In our efforts to budge mainstream news outlets, it soon became clear to us that shaming them (especially in other mainstream forums) was often a more effective tactic than persuasion. When FAIR launched, the most prestigious US TV news show was Ted Koppel’s Nightline on ABC. In the first of many systematic and impactful studies, FAIR published an analysis of 40 months of Nightline’s guestlist (Extra!1–2/89), which exposed blatant pro-conservative and pro-militarist biases, and the exclusion of female guests and people of color.

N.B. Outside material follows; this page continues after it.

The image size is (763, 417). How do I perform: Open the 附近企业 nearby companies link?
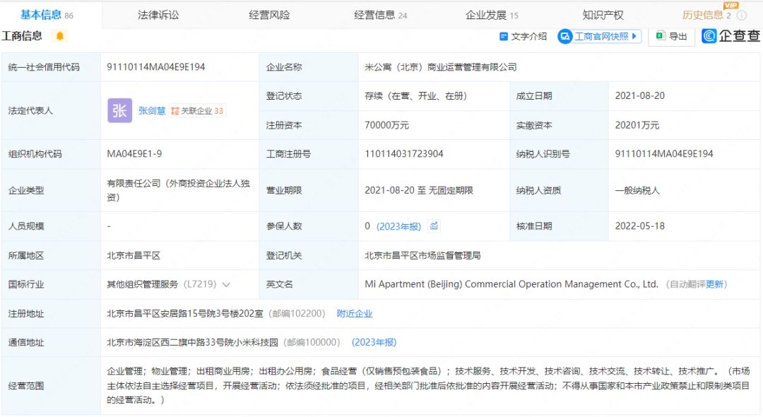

Our study received strong coverage in hundreds of dailies. A mainstream African-American columnist took to referring to Nightline as “Whiteline.” A Pennsylvania daily published a photo of Koppel interviewing Kermit the Frog, with the sarcastic caption: “Ted Koppel makes a rare appearance with a member of a minority group on Nightline.”

Still critiquing after all these years

It’s been more than two decades since I left FAIR’s staff. Every day, I beam like a proud papa at the brilliant work FAIR churns out—online, in Extra!, on CounterSpin. When I’m on the road lecturing, I still run into activists who boast of having “every issue of Extra! from the beginning.”

To this day, people still mistakenly thank me for the latest first-rate critique from FAIR. Sometimes I correct their misimpression that I have a hand in FAIR’s great work 35 years later. Sometimes I don’t. But all the time, I tell FAIR’s many fans to do three things: Spread the word, join the battle, and donate.